Problem description
Copy each of the following rows exactly as it appears, without changing anything.

Exercise material

** start **

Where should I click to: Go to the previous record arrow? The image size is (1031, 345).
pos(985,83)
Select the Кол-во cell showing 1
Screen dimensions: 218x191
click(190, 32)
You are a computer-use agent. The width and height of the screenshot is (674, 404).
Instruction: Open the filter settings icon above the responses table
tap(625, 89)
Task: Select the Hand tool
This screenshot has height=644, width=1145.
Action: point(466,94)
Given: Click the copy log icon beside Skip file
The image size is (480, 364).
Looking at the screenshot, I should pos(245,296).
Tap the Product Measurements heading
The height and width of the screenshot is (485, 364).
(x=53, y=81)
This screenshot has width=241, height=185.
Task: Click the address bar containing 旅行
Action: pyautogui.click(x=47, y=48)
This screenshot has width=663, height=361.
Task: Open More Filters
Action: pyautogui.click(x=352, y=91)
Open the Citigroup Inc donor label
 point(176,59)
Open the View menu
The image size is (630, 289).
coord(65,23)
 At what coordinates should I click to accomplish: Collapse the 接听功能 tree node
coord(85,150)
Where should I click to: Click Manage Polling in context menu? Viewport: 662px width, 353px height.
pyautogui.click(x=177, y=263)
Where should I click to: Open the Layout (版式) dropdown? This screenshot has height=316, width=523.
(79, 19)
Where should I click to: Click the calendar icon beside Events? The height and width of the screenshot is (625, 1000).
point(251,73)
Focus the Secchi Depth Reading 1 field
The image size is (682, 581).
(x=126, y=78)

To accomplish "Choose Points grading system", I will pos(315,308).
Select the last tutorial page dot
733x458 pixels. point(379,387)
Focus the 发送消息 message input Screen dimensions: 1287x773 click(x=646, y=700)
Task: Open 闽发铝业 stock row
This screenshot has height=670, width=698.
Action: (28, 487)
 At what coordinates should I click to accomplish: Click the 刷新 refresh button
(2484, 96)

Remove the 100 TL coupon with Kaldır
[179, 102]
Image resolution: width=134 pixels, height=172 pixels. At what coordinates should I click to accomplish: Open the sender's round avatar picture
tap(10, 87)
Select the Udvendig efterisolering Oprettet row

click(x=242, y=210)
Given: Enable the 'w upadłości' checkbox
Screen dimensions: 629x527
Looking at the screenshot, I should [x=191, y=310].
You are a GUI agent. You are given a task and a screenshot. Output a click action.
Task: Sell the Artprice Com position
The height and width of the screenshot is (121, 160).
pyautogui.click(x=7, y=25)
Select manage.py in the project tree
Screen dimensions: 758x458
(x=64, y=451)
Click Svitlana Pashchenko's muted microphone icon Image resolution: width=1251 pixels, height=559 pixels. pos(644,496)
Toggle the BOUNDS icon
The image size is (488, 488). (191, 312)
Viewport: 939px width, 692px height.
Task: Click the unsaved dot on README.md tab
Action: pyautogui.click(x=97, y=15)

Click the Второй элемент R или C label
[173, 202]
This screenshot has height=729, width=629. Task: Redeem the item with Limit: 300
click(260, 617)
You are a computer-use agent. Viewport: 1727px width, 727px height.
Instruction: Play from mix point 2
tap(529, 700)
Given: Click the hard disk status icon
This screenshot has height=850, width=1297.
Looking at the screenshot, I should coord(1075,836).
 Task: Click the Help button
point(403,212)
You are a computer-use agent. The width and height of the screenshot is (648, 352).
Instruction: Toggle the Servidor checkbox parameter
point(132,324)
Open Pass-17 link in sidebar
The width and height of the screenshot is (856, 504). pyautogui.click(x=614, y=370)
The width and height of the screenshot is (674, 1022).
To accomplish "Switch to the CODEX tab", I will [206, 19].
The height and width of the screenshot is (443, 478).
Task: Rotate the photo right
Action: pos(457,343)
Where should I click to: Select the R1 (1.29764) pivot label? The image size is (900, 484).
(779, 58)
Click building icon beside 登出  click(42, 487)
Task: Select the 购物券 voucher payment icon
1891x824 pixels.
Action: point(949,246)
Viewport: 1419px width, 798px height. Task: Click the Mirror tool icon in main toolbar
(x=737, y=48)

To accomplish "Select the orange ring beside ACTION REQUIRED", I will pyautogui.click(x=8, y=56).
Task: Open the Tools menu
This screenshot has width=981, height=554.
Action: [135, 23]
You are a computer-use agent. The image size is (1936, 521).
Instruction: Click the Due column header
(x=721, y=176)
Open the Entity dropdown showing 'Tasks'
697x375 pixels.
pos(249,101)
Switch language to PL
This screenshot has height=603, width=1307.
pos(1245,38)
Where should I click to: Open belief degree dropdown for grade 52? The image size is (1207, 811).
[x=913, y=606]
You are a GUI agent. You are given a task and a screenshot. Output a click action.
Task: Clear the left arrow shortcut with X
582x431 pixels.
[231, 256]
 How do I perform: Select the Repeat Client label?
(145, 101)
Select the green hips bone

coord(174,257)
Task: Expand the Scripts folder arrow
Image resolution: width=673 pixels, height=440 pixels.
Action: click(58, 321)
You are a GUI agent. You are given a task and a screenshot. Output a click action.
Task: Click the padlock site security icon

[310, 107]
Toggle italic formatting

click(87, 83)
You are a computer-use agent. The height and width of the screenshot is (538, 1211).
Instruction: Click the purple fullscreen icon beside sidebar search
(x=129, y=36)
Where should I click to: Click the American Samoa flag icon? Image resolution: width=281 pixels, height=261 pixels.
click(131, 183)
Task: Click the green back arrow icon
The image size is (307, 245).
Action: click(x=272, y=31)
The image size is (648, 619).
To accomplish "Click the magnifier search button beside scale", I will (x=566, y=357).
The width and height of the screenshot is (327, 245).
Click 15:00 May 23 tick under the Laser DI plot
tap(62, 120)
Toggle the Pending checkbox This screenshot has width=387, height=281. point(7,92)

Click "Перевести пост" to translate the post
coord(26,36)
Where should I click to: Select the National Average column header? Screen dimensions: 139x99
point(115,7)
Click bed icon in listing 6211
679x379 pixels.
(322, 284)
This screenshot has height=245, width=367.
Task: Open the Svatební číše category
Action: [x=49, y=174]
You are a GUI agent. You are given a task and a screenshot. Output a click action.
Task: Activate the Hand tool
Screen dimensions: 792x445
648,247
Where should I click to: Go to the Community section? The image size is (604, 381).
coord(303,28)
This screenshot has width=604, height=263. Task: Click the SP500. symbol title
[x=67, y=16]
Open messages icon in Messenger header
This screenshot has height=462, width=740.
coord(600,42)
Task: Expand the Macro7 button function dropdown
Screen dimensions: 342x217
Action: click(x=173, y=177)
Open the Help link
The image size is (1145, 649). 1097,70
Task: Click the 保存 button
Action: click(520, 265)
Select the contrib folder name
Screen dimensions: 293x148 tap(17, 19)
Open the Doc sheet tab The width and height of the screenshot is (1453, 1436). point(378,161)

** end **

Exercise response
Where should I click to: Go to the previous record arrow? The image size is (1031, 345).
pos(985,83)
Select the Кол-во cell showing 1
Screen dimensions: 218x191
click(190, 32)
You are a computer-use agent. The width and height of the screenshot is (674, 404).
Instruction: Open the filter settings icon above the responses table
tap(625, 89)
Task: Select the Hand tool
This screenshot has height=644, width=1145.
Action: point(466,94)
Given: Click the copy log icon beside Skip file
The image size is (480, 364).
Looking at the screenshot, I should pos(245,296).
Tap the Product Measurements heading
The height and width of the screenshot is (485, 364).
(x=53, y=81)
This screenshot has width=241, height=185.
Task: Click the address bar containing 旅行
Action: pyautogui.click(x=47, y=48)
This screenshot has width=663, height=361.
Task: Open More Filters
Action: pyautogui.click(x=352, y=91)
Open the Citigroup Inc donor label
 point(176,59)
Open the View menu
The image size is (630, 289).
coord(65,23)
 At what coordinates should I click to accomplish: Collapse the 接听功能 tree node
coord(85,150)
Where should I click to: Click Manage Polling in context menu? Viewport: 662px width, 353px height.
pyautogui.click(x=177, y=263)
Where should I click to: Open the Layout (版式) dropdown? This screenshot has height=316, width=523.
(79, 19)
Where should I click to: Click the calendar icon beside Events? The height and width of the screenshot is (625, 1000).
point(251,73)
Focus the Secchi Depth Reading 1 field
The image size is (682, 581).
(x=126, y=78)

To accomplish "Choose Points grading system", I will pos(315,308).
Select the last tutorial page dot
733x458 pixels. point(379,387)
Focus the 发送消息 message input Screen dimensions: 1287x773 click(x=646, y=700)
Task: Open 闽发铝业 stock row
This screenshot has height=670, width=698.
Action: (28, 487)
 At what coordinates should I click to accomplish: Click the 刷新 refresh button
(2484, 96)

Remove the 100 TL coupon with Kaldır
[179, 102]
Image resolution: width=134 pixels, height=172 pixels. At what coordinates should I click to accomplish: Open the sender's round avatar picture
tap(10, 87)
Select the Udvendig efterisolering Oprettet row

click(x=242, y=210)
Given: Enable the 'w upadłości' checkbox
Screen dimensions: 629x527
Looking at the screenshot, I should [x=191, y=310].
You are a GUI agent. You are given a task and a screenshot. Output a click action.
Task: Sell the Artprice Com position
The height and width of the screenshot is (121, 160).
pyautogui.click(x=7, y=25)
Select manage.py in the project tree
Screen dimensions: 758x458
(x=64, y=451)
Click Svitlana Pashchenko's muted microphone icon Image resolution: width=1251 pixels, height=559 pixels. pos(644,496)
Toggle the BOUNDS icon
The image size is (488, 488). (191, 312)
Viewport: 939px width, 692px height.
Task: Click the unsaved dot on README.md tab
Action: pyautogui.click(x=97, y=15)

Click the Второй элемент R или C label
[173, 202]
This screenshot has height=729, width=629. Task: Redeem the item with Limit: 300
click(260, 617)
You are a computer-use agent. Viewport: 1727px width, 727px height.
Instruction: Play from mix point 2
tap(529, 700)
Given: Click the hard disk status icon
This screenshot has height=850, width=1297.
Looking at the screenshot, I should coord(1075,836).
 Task: Click the Help button
point(403,212)
You are a computer-use agent. The width and height of the screenshot is (648, 352).
Instruction: Toggle the Servidor checkbox parameter
point(132,324)
Open Pass-17 link in sidebar
The width and height of the screenshot is (856, 504). pyautogui.click(x=614, y=370)
The width and height of the screenshot is (674, 1022).
To accomplish "Switch to the CODEX tab", I will [206, 19].
The height and width of the screenshot is (443, 478).
Task: Rotate the photo right
Action: pos(457,343)
Where should I click to: Select the R1 (1.29764) pivot label? The image size is (900, 484).
(779, 58)
Click building icon beside 登出  click(42, 487)
Task: Select the 购物券 voucher payment icon
1891x824 pixels.
Action: point(949,246)
Viewport: 1419px width, 798px height. Task: Click the Mirror tool icon in main toolbar
(x=737, y=48)

To accomplish "Select the orange ring beside ACTION REQUIRED", I will pyautogui.click(x=8, y=56).
Task: Open the Tools menu
This screenshot has width=981, height=554.
Action: [135, 23]
You are a computer-use agent. The image size is (1936, 521).
Instruction: Click the Due column header
(x=721, y=176)
Open the Entity dropdown showing 'Tasks'
697x375 pixels.
pos(249,101)
Switch language to PL
This screenshot has height=603, width=1307.
pos(1245,38)
Where should I click to: Open belief degree dropdown for grade 52? The image size is (1207, 811).
[x=913, y=606]
You are a GUI agent. You are given a task and a screenshot. Output a click action.
Task: Clear the left arrow shortcut with X
582x431 pixels.
[231, 256]
 How do I perform: Select the Repeat Client label?
(145, 101)
Select the green hips bone

coord(174,257)
Task: Expand the Scripts folder arrow
Image resolution: width=673 pixels, height=440 pixels.
Action: click(58, 321)
You are a GUI agent. You are given a task and a screenshot. Output a click action.
Task: Click the padlock site security icon

[310, 107]
Toggle italic formatting

click(87, 83)
You are a computer-use agent. The height and width of the screenshot is (538, 1211).
Instruction: Click the purple fullscreen icon beside sidebar search
(x=129, y=36)
Where should I click to: Click the American Samoa flag icon? Image resolution: width=281 pixels, height=261 pixels.
click(131, 183)
Task: Click the green back arrow icon
The image size is (307, 245).
Action: click(x=272, y=31)
The image size is (648, 619).
To accomplish "Click the magnifier search button beside scale", I will (x=566, y=357).
The width and height of the screenshot is (327, 245).
Click 15:00 May 23 tick under the Laser DI plot
tap(62, 120)
Toggle the Pending checkbox This screenshot has width=387, height=281. point(7,92)

Click "Перевести пост" to translate the post
coord(26,36)
Where should I click to: Select the National Average column header? Screen dimensions: 139x99
point(115,7)
Click bed icon in listing 6211
679x379 pixels.
(322, 284)
This screenshot has height=245, width=367.
Task: Open the Svatební číše category
Action: [x=49, y=174]
You are a GUI agent. You are given a task and a screenshot. Output a click action.
Task: Activate the Hand tool
Screen dimensions: 792x445
648,247
Where should I click to: Go to the Community section? The image size is (604, 381).
coord(303,28)
This screenshot has width=604, height=263. Task: Click the SP500. symbol title
[x=67, y=16]
Open messages icon in Messenger header
This screenshot has height=462, width=740.
coord(600,42)
Task: Expand the Macro7 button function dropdown
Screen dimensions: 342x217
Action: click(x=173, y=177)
Open the Help link
The image size is (1145, 649). 1097,70
Task: Click the 保存 button
Action: click(520, 265)
Select the contrib folder name
Screen dimensions: 293x148 tap(17, 19)
Open the Doc sheet tab The width and height of the screenshot is (1453, 1436). point(378,161)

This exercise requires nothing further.